= Isabelle Mondou =

Canadian public servant

Isabelle Mondou is a Canadian public servant who has served as the Deputy Minister of Canadian Heritage since May 3, 2021. She is also a member of the Order of Canada Advisory Council, which recommends appointments to the Order.

== Early life and education ==
Mondou was born in the Laurentides region of Quebec. She earned a Bachelor of Laws (LL.B.) in 1989 and a Master of Laws (LL.M.) in 1994 from the Université de Montréal.

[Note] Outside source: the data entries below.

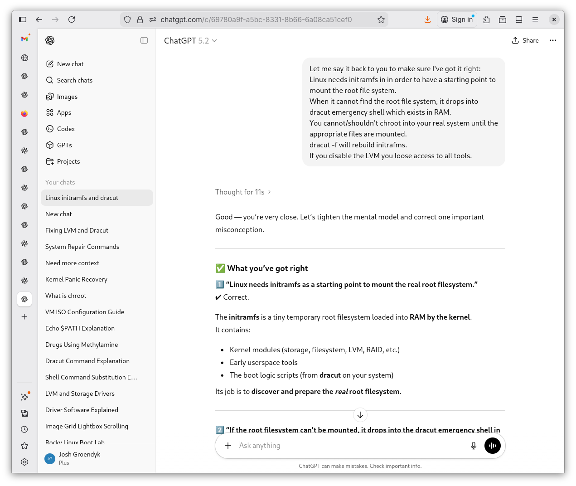This screenshot has width=576, height=486.
Task: Bookmark this page with the star icon
Action: pyautogui.click(x=381, y=19)
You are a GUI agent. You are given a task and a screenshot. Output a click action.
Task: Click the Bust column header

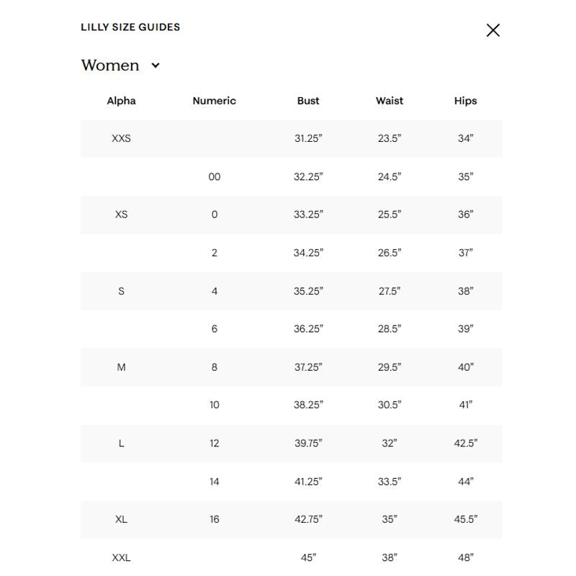[308, 101]
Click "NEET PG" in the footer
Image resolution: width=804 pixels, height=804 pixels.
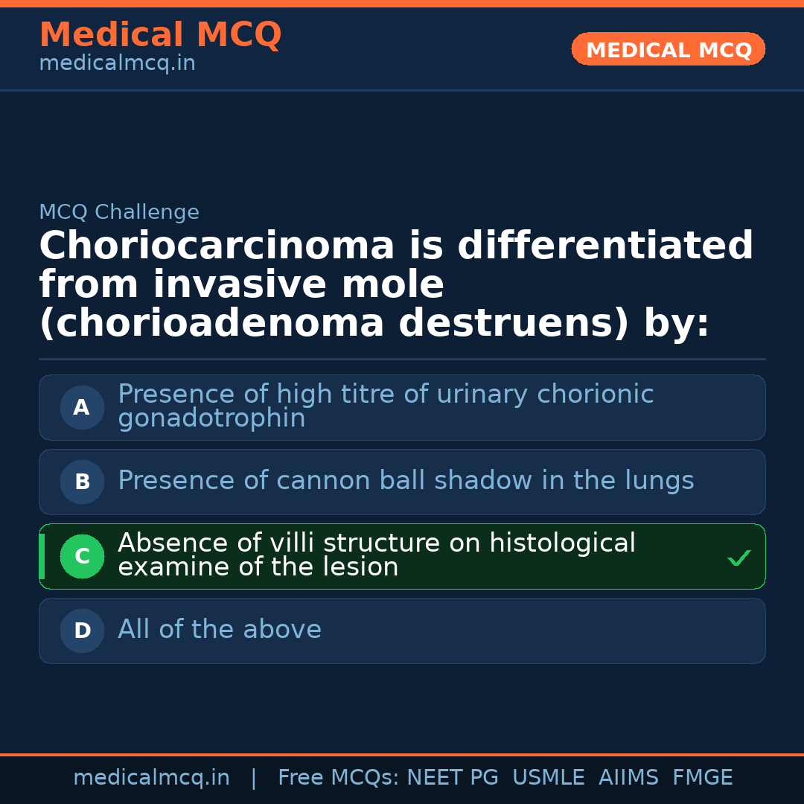point(453,778)
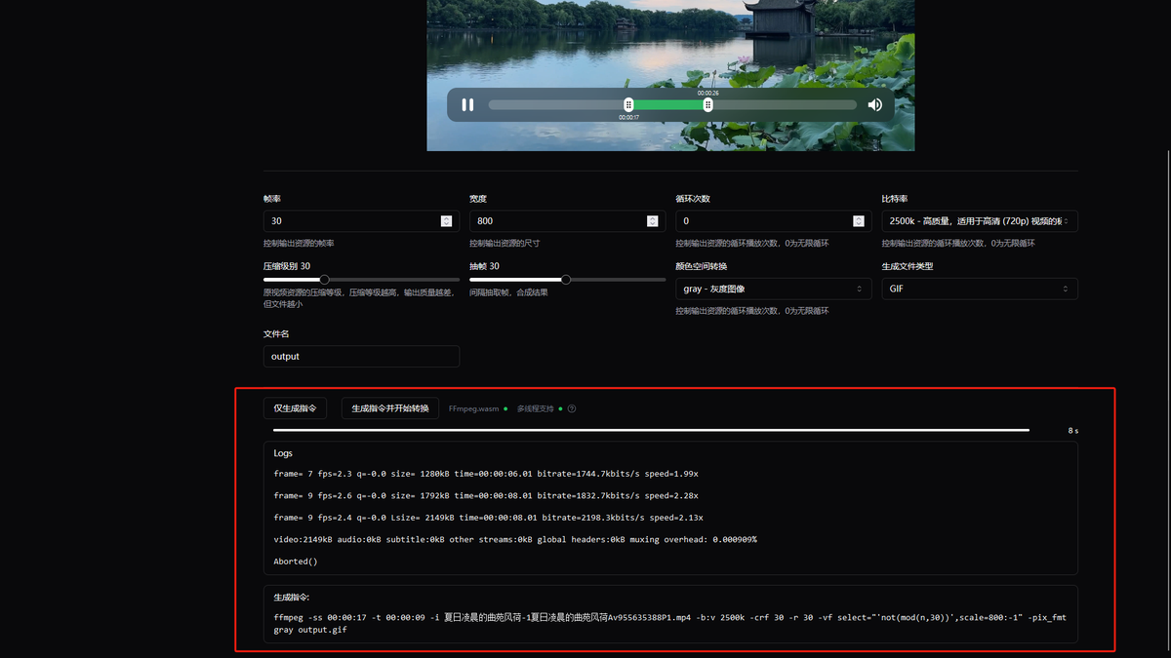The width and height of the screenshot is (1171, 658).
Task: Click the 文件名 output input field
Action: tap(361, 357)
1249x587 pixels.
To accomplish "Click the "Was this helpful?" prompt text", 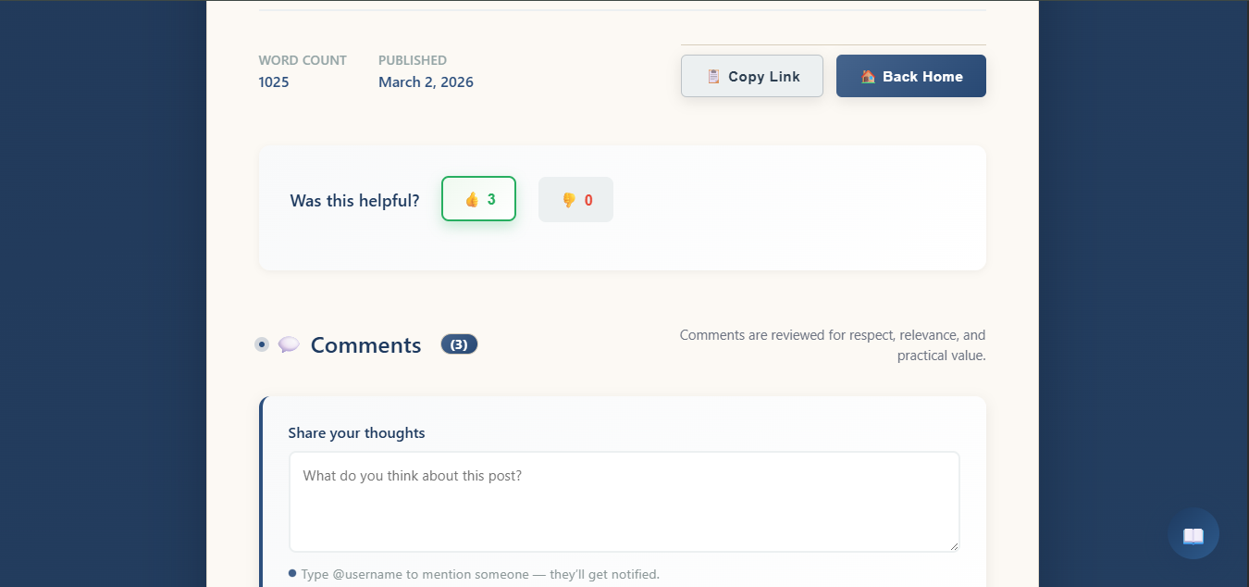I will click(x=354, y=201).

She was admitted to the Barreau du Québec in 1990. Mondou resides in Ottawa and is a mother of two.

== Career ==
After being admitted to the bar, Mondou practiced law in the private sector, focusing on administrative law, environmental law, and municipal law.

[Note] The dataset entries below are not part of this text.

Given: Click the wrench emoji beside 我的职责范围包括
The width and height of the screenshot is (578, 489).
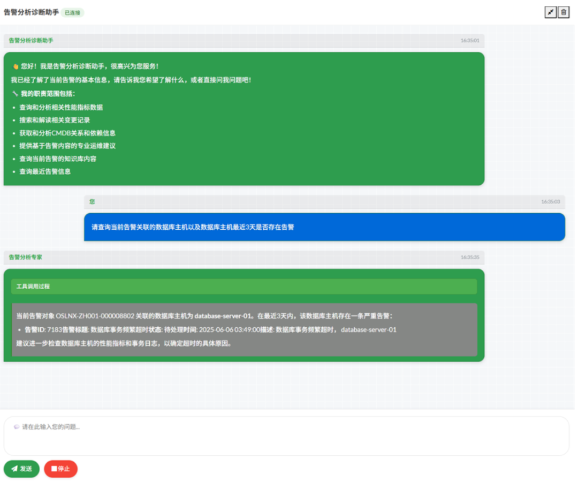Looking at the screenshot, I should click(x=15, y=94).
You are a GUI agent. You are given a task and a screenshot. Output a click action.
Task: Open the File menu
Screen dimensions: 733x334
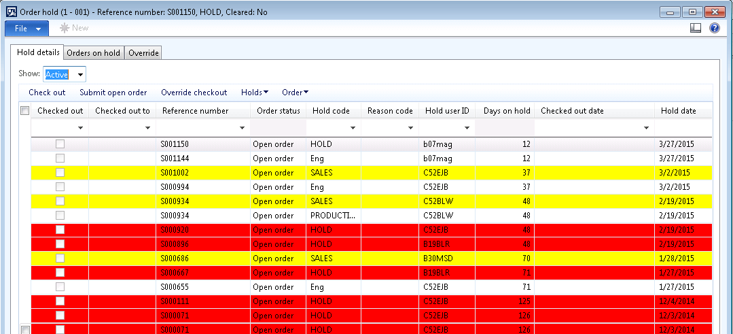26,28
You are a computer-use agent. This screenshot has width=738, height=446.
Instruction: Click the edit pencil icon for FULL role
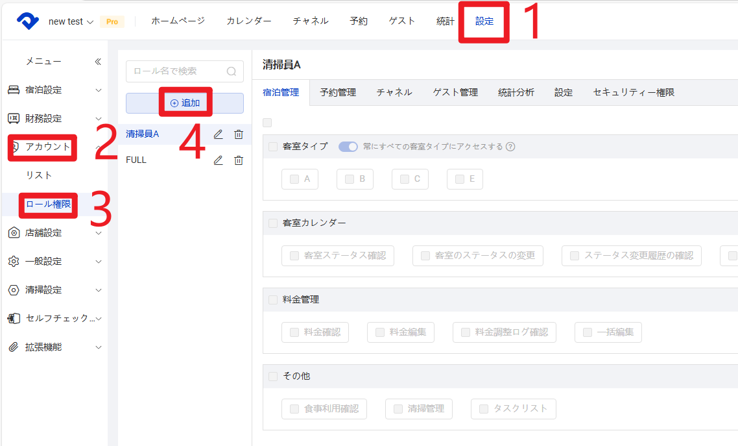click(219, 160)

She joined the Canadian federal public service in 1994 at the Department of National Revenue. She later held various positions at the Privy Council Office, including in intergovernmental affairs. Prior to 2016, she served as legal counsel to the Clerk of the Privy Council. From June 2015 to September 2016, she was Assistant Secretary to the Cabinet for Economic and Regional Development Policy at the Privy Council Office.

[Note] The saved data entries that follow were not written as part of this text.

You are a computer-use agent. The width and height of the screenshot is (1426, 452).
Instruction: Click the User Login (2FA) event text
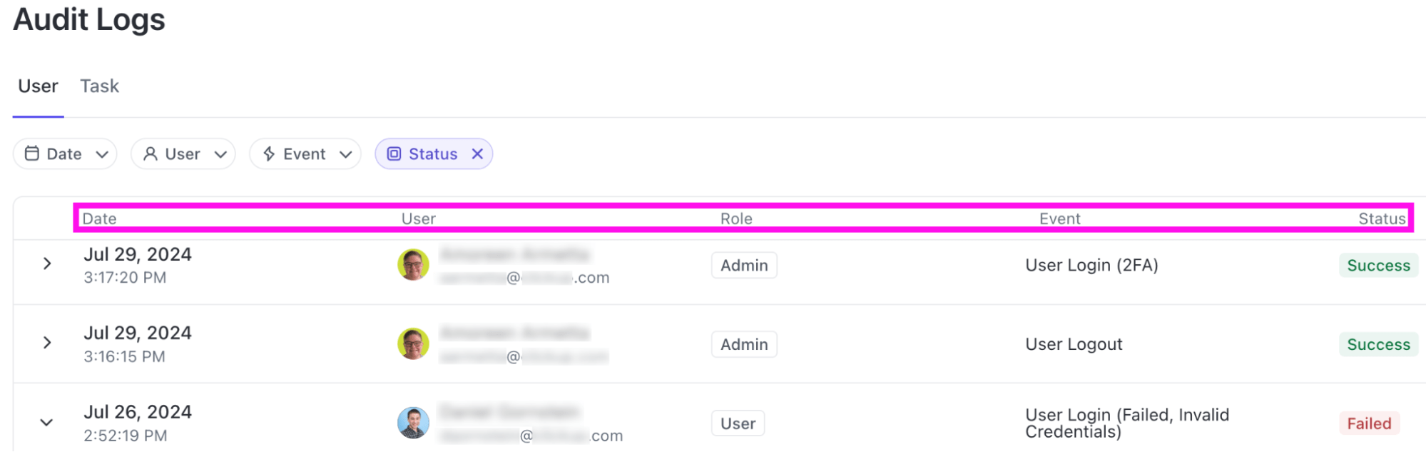tap(1091, 265)
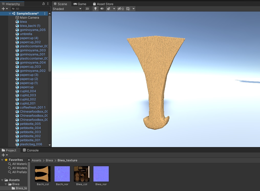The image size is (260, 191).
Task: Open the SampleScene kebab menu
Action: point(45,13)
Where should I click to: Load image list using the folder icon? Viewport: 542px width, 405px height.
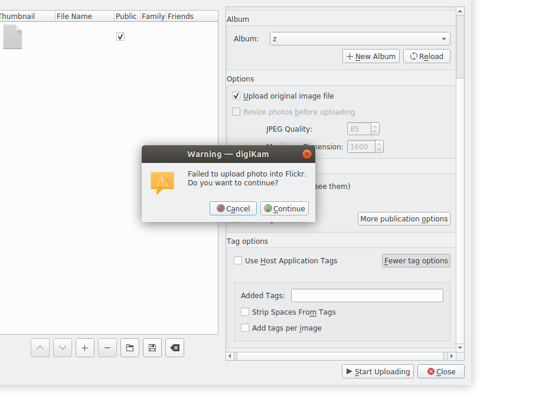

Mondou joined the Department of Canadian Heritage as Associate Deputy Minister on October 22, 2018. From April 2020 to April 2021, she was on assignment as Deputy Minister for the COVID-19 Response (Communications) at the Privy Council Office. She was appointed Deputy Minister of Canadian Heritage on May 3, 2021. In her role as Deputy Minister, Mondou has appeared before parliamentary committees, including the Standing Committee on Canadian Heritage, and has participated in international discussions on cultural policy and media.

Mondou has contributed to publications on public health ethics. She co-edited the book Réduction des méfaits et tolérance en santé publique: Enjeux éthiques et politiques (2013), and authored a chapter titled "De la définition de la réduction des méfaits: consensus et divergences."